■ Excerpted text ■
————————

We'd play the game often, my kids and I, on lazy afternoons. Late in the day, we'd lie on the carpet, heads on bellies, arms splayed out, waiting for my husband's key to jiggle in the lock.
"I'm going to grandma's house, and in my suitcase I pack an Apple, a Bluebird, a Chimpanzee, a Dollar..." and on and on, toes wiggling, giggles erupting when one of us would forget that G was for Grasshopper or L was for Lollipop. We'd fill our imaginary suitcase with animals, food, this, that -- it didn't matter what went inside. What mattered was that we were together, completely relaxed, save for those moments when Simon the pug would circle our heads, step on our faces, and settle into that spot where our three bodies locked together.
Now, today, that imaginary suitcase is a basket. And I want to fill it more thoughtfully. Simon's long gone. There's less carpet-lolling. And while Colin's key still jiggles in the lock, we're generally at the table when he walks in the door.
Hey, guys. How was everyone's day?

————————

■ Record set ■
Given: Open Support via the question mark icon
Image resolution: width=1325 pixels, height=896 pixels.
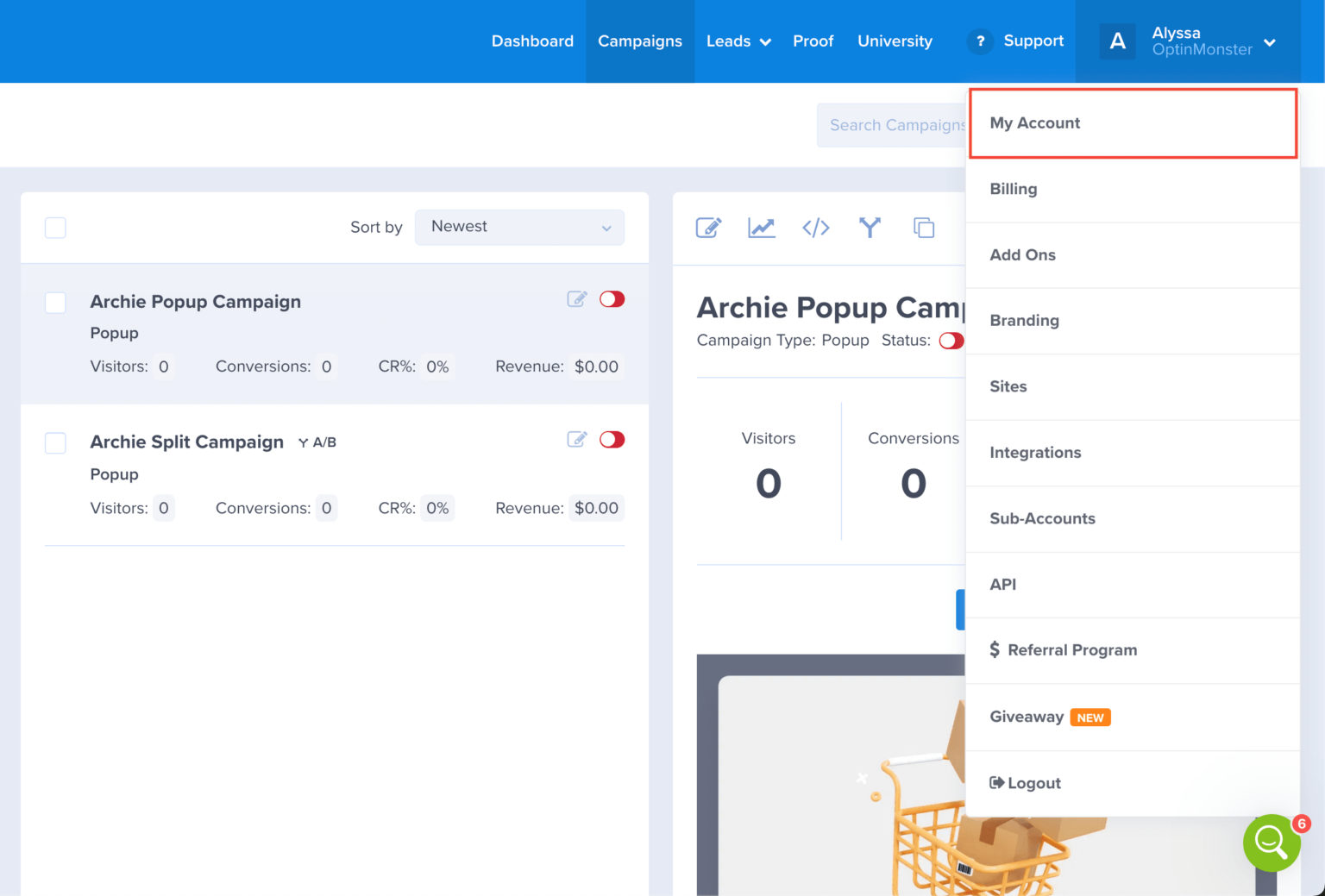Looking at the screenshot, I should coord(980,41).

————————

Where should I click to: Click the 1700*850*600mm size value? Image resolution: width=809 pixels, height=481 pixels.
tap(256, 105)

————————

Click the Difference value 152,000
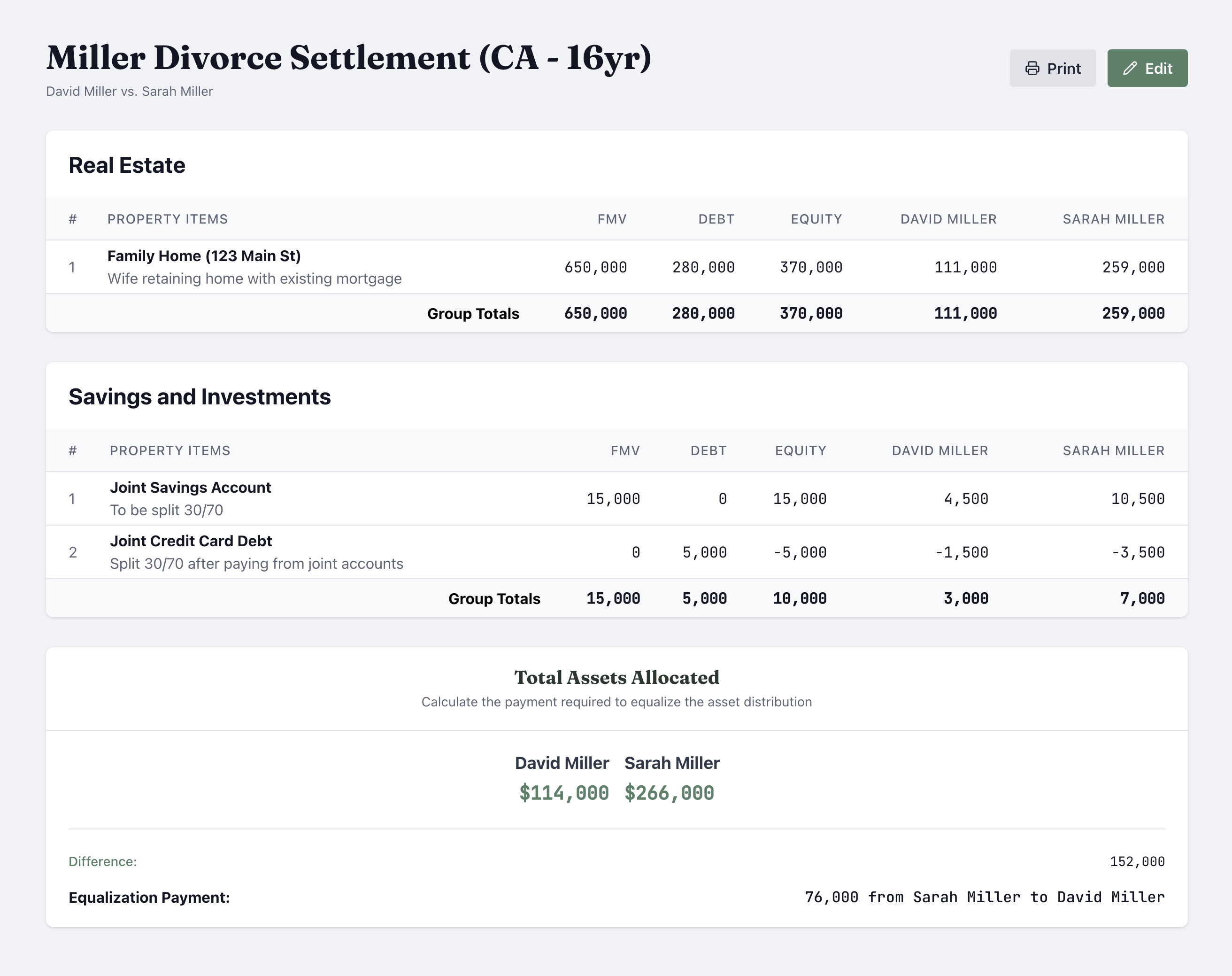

————————

■ Work request A ■
Can you reproduce the part of the packing-game essay between "Now, today, that" and "in the door.", inclusive?
■ Work request B ■
Could you carry on the packing-game essay, starting right after its final line?

■ Written answer A ■
Now, today, that imaginary suitcase is a basket. And I want to fill it more thoughtfully. Simon's long gone. There's less carpet-lolling. And while Colin's key still jiggles in the lock, we're generally at the table when he walks in the door.

■ Written answer B ■
People all around me need love, care, and attention. Several struggle with pain, bed rest, cancer, dementia. I want to fill their suitcases. Not with just anything, heaped in willy-nilly, Apple, Bluebird, Chimpanzee, Dollar... But with beautiful, comforting foods, objects, poems, and stories. I want to write them letters, call their phones, bake them pastries, hold their hands.
I don't do this, though. Often, I just don't know how.
If only I could deliver them a rainbow, and nudge them slowly over its huge, towering arc. I'd set a basket at its base.
So when they're done with their trials, tribulations, treatments, and suffering, they'll slide gently down, landing in that basket of soft feathers, sweet laughter, and bright, swirling, vivid color.